Most recently, the property owners sued the City of Berkeley for denying the approval of a fast-tracked development permit for their project at the Shellmound site. In October of 2019, an Alameda County Superior Court judge ruled in favor of the City of Berkeley (and the Confederated Villages of Lisjan who joined the lawsuit on the City’s behalf), asserting that the City’s decision to deny the permit was correct because the Shellmound constitutes a historic structure and a designated historic landmark, among other reasons.

Unfortunately, the Shellmound property owners have doubled down again, filing briefs to appeal the 2019 decision. A ruling in the case is expected in June of 2021. That means further legal expenses will be required to achieve the preservation of the site.

Currently, the Confederated Villages of Lisjan is tens of thousands of dollars in debt from attorney fees incurred by defending the Shellmound. Please help us achieve the preservation of the Shellmound and prepare for the next round of legal action by donating today to the Shellmound Legal Defense Fund!

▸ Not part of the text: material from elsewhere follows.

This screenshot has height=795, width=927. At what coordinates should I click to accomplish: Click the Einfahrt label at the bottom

Key Facts about the West Berkeley Shellmound from the National Trust for Historic Preservation

The West Berkley Shellmound and Village Site was the first Ohlone village on the shores of San Francisco Bay, founded 5,700 years ago. The last remaining unbuilt portion of the village (1900 Fourth St.) was landmarked by the City of Berkeley 20 years ago but is today threatened by a 5-story retail and apartment complex that would excavate 10-feet into the earth. Local Lisjan Ohlone leader Corrina Gould has led a four-year effort to protect the historic site and create an inspiring park that would daylight Strawberry Creek and build a memorial cultural center.

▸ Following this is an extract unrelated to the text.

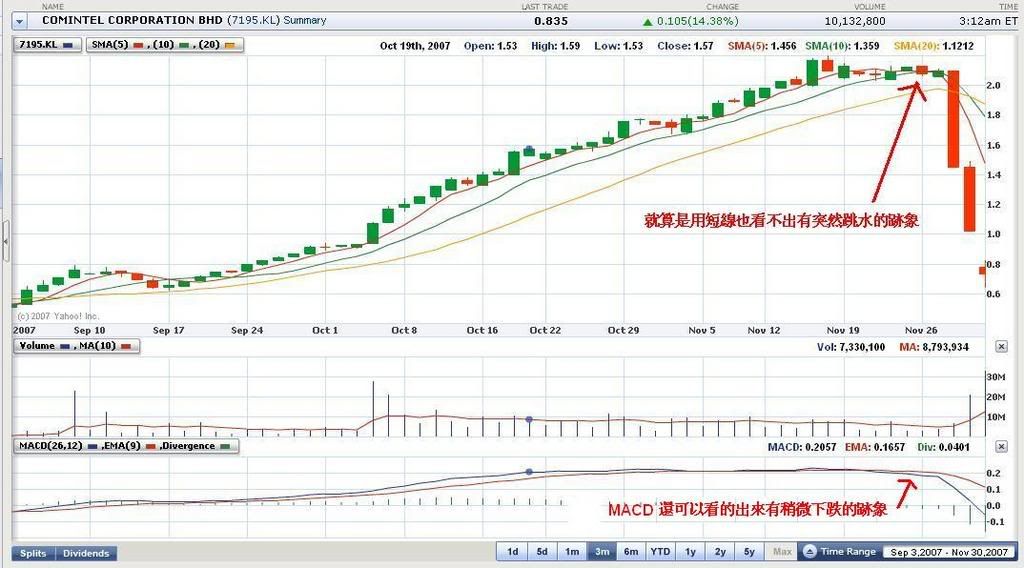Click the left side panel collapse handle
Image resolution: width=1024 pixels, height=568 pixels.
point(5,240)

  • This site— one of the most important and earliest known Ohlone settlements on the shores of San Francisco Bay, with a village dating back 5,700 years—served as a burial and ceremonial ground, as well as a lookout and communications site, with the repository of shells, ritual objects, and artifacts forming a massive mound.
  • When Spanish missions began enslaving Ohlone people, many remaining villagers fled. Shell material was later removed by Gold Rush settlers to fertilize farms and line streets.
  • The site was mapped in 1907, and UC Berkeley archaeologists removed 94 human burials and 3,400 artifacts before the shellmound was leveled in the 1950s.
  • Today, the site is still an active place of Ohlone prayer and ceremony, and burials remain under the surface throughout the area—currently a paved parking lot. Although plans to build a large condo project on the site are now on hold, the privately owned site’s future is uncertain.
  • Advocates would like the site to be repurposed and landscaped to better serve the ceremonial purposes of the Ohlone and to return the property to a more natural state, with native plants and trees.